Your task> From the entries below, reproduce exactly the line containing "676x812 pixels.", the line containing "Image resolution: width=1280", and every line in between, with nothing added.

Input data>
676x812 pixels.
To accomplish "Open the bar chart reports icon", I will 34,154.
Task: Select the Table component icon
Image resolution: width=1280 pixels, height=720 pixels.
--
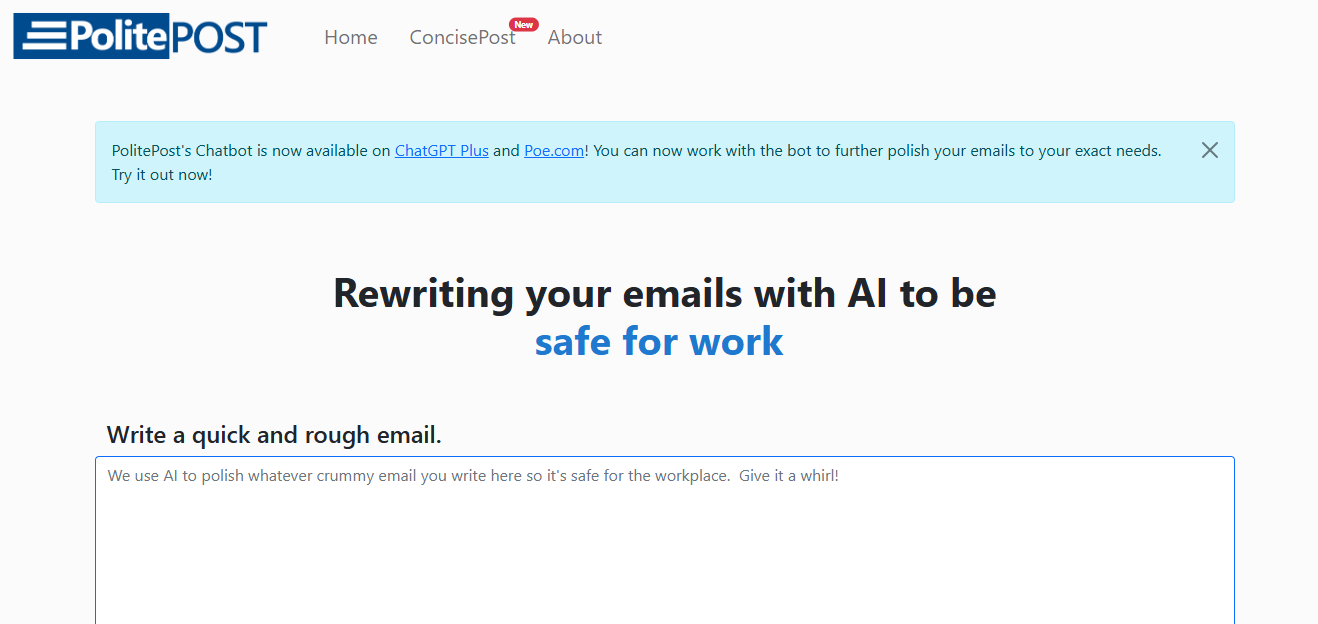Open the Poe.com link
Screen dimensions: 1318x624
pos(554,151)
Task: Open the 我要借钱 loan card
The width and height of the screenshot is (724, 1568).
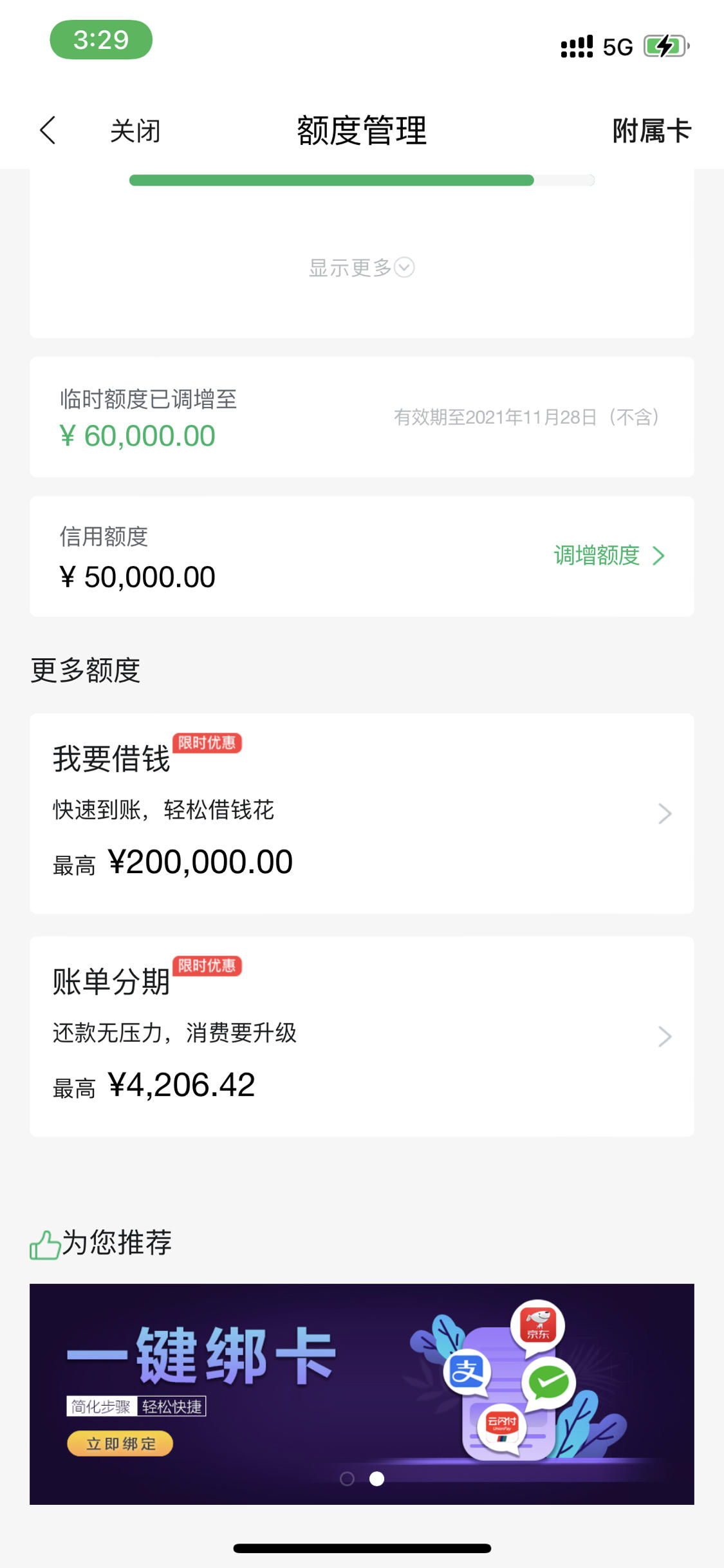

Answer to this problem>
676x812 pixels.
To accomplish "Open the bar chart reports icon", I will 34,154.
Task: Select the Table component icon
Image resolution: width=1280 pixels, height=720 pixels.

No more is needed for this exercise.